Ответная улыбка была чуть странной.

— Что ж, некоторые из них очень милы, например, Тюркейя, но по своим внутренним побуждениям я, кажется, всегда был французом, а это…

— Французом? — воскликнула Лорна.

— Да, — Касим сжал ее пальцы. — Моим отцом был не эмир, а француз, приехавший в Сиди-Кебир через год после того, как мать вышла замуж. Слова прозвучали, словно удар грома, и в воцарившейся потом тишине Лорна даже слышала биение своего сердца. Она уставилась на Касима синими, безмерно удивленными глазами… А за окнами, в дворцовом саду, пел соловей; его чарующий голос лился прямо в душу…

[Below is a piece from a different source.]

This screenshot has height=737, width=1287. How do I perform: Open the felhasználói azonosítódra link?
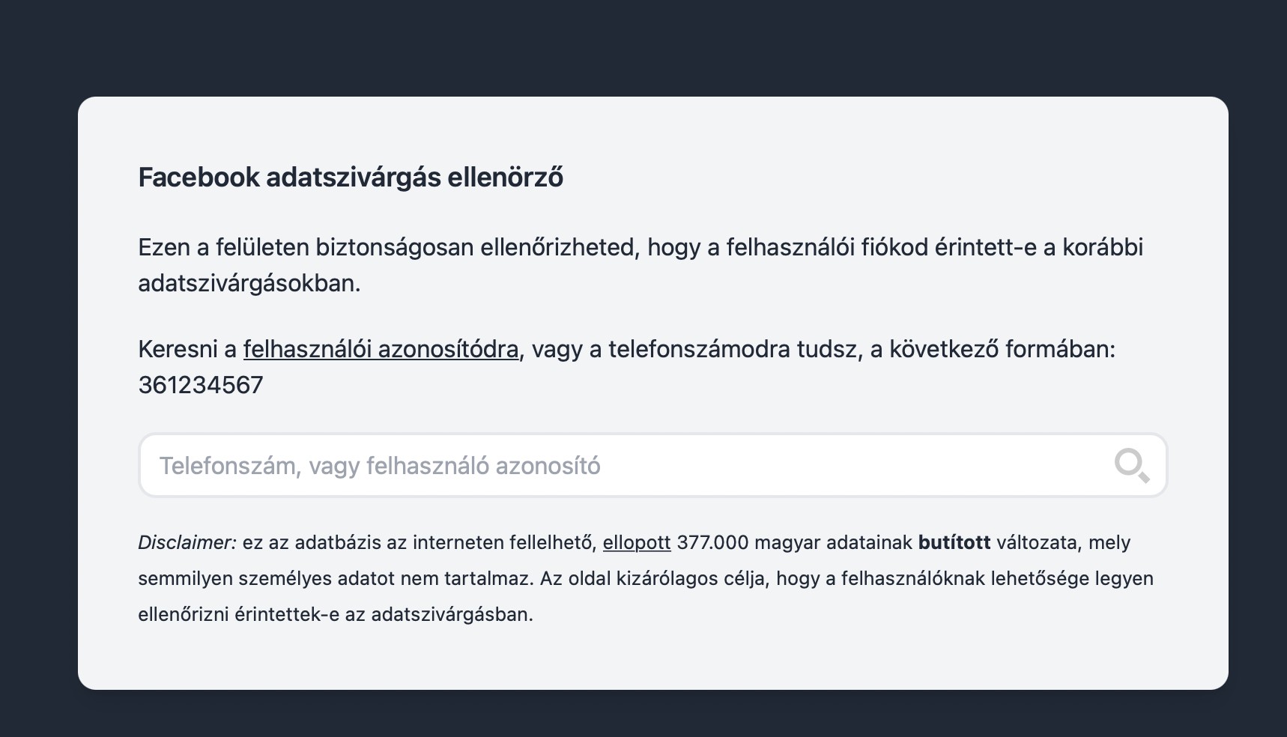coord(381,349)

— Пожалуйста, — прошептала она, — расскажи мне все.

Касим опустил голову, словно даже Лорне ему нелегко было рассказывать о тайне, которую он прочел в дневнике матери.

— Этот человек приехал сюда из La belle France.[67] Мать, вынужденная вести жизнь замкнутую, чуждую для нее, была не слишком-то счастлива, и приезжий француз немного развлек ее. Он был молод, образован, а здесь собирался изучать старинные пергаментные свитки, найденные в одном из дворцовых подвалов. Обаятельный юноша, он напоминал ей о том мире, который она оставила, выйдя замуж за эмира. Вскоре в дневнике появилась виноватая запись о счастье, испытываемом ею в обществе Жюстена.

Касим поднял голову и многозначительно взглянул в широко раскрытые, внимательные синие глаза Лорны.

— Эмир почти все время занимался государственными делами, а когда все-таки уделял минутку своей молодой жене, то обращался с нею, как с котенком, которого можно ласкать, но делится своей внутренней жизнью даже не приходит в голову.